HADOUK – Le Concile des oiseaux
(Continuo Musique)
Ce coup-ci, c’est la der des der. Il faut savoir achever une histoire, et cet album se présente comme la conclusion – et peut-être même la table des matières – de celle de HADOUK, l’entité créée par deux amis de longue date, Didier MALHERBE et Loy EHRLICH, dont les parcours musicaux sont passés par moult sentiers de traverse, du rock psychédélique (GONG pour le premier, CRIUM DELIRIUM pour le second) aux musiques du monde (l’Inde pour MALHERBE, l’Afrique pour EHRLICH). L’histoire de HADOUK se sera déroulée sur quasiment trois décennies et s’est écrite au fil de dix chapitres discographiques (sept CD albums studio, deux albums live et deux DVD). C’est un fort bel exploit en vérité pour une cellule musicale qui a fait du pèlerinage sonore utopiste son cheval de bataille, et qui aura sillonné durant tout ce temps les sentiers les plus luxuriants entre ces deux points cardinaux que sont le jazz et la world fusion.

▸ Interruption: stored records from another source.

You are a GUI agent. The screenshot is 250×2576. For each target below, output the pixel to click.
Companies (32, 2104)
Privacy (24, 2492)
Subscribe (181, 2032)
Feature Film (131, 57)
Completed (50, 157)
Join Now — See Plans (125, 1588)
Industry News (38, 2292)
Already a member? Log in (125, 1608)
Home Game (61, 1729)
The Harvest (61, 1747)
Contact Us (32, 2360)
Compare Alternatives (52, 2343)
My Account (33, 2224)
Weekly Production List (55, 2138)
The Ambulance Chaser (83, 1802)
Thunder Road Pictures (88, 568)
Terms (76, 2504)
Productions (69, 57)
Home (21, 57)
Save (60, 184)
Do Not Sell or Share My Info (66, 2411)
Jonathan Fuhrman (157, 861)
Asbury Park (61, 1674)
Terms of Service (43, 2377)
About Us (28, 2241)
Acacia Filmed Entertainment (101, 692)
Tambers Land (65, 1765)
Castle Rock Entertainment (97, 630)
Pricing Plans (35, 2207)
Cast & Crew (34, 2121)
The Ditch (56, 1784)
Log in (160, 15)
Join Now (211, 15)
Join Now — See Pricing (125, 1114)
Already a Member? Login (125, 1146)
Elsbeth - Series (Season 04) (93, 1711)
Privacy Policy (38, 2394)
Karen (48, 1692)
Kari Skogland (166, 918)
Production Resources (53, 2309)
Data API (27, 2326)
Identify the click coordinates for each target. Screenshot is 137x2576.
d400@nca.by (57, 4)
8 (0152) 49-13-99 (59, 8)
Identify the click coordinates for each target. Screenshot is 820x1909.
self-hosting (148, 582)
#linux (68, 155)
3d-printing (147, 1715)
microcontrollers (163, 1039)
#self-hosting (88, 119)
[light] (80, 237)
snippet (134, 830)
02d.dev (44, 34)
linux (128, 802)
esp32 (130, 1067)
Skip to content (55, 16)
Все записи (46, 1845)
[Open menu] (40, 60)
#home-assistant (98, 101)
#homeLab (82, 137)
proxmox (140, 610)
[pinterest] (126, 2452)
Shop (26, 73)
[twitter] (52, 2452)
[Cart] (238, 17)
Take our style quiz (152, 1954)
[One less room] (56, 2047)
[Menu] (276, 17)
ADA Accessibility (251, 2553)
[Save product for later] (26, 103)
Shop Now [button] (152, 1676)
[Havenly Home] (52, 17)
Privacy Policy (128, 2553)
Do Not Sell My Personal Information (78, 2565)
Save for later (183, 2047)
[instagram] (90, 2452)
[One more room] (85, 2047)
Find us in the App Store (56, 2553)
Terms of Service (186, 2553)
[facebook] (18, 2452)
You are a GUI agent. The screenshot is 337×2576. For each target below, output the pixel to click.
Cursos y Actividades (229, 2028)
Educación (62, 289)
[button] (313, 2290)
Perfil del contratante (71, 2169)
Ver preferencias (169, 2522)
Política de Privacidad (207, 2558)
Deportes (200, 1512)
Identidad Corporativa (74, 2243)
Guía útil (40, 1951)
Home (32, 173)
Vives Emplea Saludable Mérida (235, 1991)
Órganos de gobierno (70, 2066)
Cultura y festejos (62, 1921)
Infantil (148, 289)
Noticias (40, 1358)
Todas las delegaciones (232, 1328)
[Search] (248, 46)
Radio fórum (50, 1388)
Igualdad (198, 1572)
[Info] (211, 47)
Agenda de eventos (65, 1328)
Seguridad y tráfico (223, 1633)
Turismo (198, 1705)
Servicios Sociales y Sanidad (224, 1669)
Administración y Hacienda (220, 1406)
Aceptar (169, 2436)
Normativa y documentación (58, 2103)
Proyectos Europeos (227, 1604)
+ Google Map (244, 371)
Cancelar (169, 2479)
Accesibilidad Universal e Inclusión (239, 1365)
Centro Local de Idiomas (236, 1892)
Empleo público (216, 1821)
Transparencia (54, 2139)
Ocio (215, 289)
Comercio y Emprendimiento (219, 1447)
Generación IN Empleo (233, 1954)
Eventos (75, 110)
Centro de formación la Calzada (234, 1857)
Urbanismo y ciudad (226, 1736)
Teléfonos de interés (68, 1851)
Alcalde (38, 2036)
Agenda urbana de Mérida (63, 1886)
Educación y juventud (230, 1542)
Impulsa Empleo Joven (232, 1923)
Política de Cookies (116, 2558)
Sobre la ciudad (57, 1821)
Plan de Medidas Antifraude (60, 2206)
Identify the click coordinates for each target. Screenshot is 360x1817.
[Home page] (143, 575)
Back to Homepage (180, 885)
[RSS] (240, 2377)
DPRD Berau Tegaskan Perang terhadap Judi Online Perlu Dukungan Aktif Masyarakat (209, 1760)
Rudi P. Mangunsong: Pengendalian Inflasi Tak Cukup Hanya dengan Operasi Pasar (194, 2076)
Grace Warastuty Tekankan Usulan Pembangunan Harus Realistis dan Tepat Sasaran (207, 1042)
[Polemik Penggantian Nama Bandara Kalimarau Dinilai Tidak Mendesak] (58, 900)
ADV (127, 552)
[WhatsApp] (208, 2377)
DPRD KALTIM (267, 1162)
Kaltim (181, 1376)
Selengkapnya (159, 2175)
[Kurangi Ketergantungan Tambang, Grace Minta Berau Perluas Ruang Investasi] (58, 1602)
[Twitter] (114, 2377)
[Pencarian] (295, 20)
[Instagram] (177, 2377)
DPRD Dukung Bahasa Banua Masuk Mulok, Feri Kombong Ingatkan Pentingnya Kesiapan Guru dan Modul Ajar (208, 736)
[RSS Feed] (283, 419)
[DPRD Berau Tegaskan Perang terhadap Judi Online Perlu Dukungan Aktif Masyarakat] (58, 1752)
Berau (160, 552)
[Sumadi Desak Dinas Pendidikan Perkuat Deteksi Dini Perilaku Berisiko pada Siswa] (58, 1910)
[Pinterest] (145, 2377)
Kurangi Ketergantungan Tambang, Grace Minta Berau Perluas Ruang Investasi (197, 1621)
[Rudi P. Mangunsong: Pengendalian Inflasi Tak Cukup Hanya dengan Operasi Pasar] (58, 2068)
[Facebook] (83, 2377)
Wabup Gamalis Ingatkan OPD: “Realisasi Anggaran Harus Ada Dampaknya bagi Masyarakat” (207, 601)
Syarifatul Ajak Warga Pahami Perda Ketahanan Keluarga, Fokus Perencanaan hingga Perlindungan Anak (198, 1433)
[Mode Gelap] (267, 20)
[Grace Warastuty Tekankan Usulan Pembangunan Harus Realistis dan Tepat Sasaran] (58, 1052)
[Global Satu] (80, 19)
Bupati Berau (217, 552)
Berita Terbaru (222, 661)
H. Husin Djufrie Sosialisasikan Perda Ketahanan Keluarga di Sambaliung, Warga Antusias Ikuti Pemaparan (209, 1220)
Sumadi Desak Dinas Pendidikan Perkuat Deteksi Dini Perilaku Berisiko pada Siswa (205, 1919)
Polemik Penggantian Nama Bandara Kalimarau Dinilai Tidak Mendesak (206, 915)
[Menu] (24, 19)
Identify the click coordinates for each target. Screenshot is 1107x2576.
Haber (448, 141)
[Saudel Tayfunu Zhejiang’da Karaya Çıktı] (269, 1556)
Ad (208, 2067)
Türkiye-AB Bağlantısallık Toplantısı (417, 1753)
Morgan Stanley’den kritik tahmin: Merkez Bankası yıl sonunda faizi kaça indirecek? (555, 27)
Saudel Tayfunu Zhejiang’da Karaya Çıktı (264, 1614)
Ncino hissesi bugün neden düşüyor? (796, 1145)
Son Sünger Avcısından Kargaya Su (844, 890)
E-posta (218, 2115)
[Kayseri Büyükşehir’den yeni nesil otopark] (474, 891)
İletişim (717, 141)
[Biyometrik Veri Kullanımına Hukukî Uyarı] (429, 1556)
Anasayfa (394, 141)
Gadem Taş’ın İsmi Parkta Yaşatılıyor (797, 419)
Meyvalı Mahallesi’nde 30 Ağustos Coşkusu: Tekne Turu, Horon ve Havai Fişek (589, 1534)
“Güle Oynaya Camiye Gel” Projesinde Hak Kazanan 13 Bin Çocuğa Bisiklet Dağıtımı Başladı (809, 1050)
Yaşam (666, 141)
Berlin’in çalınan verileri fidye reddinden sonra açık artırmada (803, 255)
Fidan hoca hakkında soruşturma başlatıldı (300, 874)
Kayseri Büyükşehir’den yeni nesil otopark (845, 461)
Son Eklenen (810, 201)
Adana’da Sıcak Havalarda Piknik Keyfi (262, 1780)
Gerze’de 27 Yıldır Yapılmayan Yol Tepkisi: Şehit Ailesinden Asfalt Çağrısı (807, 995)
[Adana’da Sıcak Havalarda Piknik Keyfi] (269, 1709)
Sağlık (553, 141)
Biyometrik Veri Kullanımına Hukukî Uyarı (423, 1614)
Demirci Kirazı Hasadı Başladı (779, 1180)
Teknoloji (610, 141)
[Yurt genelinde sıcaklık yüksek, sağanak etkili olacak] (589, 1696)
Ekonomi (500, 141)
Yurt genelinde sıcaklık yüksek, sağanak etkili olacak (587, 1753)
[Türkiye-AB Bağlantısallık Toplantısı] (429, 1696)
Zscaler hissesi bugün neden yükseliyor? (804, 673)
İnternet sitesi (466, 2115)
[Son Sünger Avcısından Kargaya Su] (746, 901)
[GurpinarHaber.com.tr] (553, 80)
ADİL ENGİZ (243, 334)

Le Concile des oiseaux pourrait donc être considéré comme une dernière ligne droite avant la ligne d’arrivée, à ceci près que l’image de la ligne droite est par trop rigide pour rendre compte de l’univers sonore dessiné par HADOUK, qui privilégie avant tout les sinuosités venteuses, les volutes serpentines, les spirales brumeuses et les circonvolutions songeuses, de même que les ondulations clapoteuses, les flots végétalisés et les envolées mutines. C’est dans le mouvement aussi feutré qu’enluminé que HADOUK s’est épanoui durant ses « trente glorieuses », et qu’il a dessiné sa carte géo-musicale aux contours en forme de flux et de reflux plutôt que de poste-frontières fixes.
HADOUK a toujours révélé une nature volatile, et il en fournit une nouvelle preuve en intitulant son dixième album le Concile des oiseaux, en écho à une composition de son tout premier album éponyme, Bal des oiseaux. Et parce que, comme on l’a dit, le monde de HADOUK est moins fait de lignes droites que de courbes, le Concile des oiseaux boucle la boucle en s’adjoignant à titre complémentaire cette première borne discographique datée de 1996, adéquatement réintitulée pour l’occasion le Bal des oiseaux.
C’est ainsi sous la forme d’un double disque digipack que se présente cet album de HADOUK, présentant son dernier chapitre sur le CD 1, et son premier chapitre sur le CD 2, à titre de rappel. (Et ça tombe bien, vu que l’édition initiale de ce premier disque était devenue introuvable!) Du Bal au Concile, ou du Concile au Bal, l’opportunité est donc offerte aux auditeurs de mesurer le chemin parcouru par le duo Didier MALHERBE et Loy EHRLICH, le premier étant préposé aux instruments à vents et le second aux instruments à cordes ou à claviers (plus quelques percussions).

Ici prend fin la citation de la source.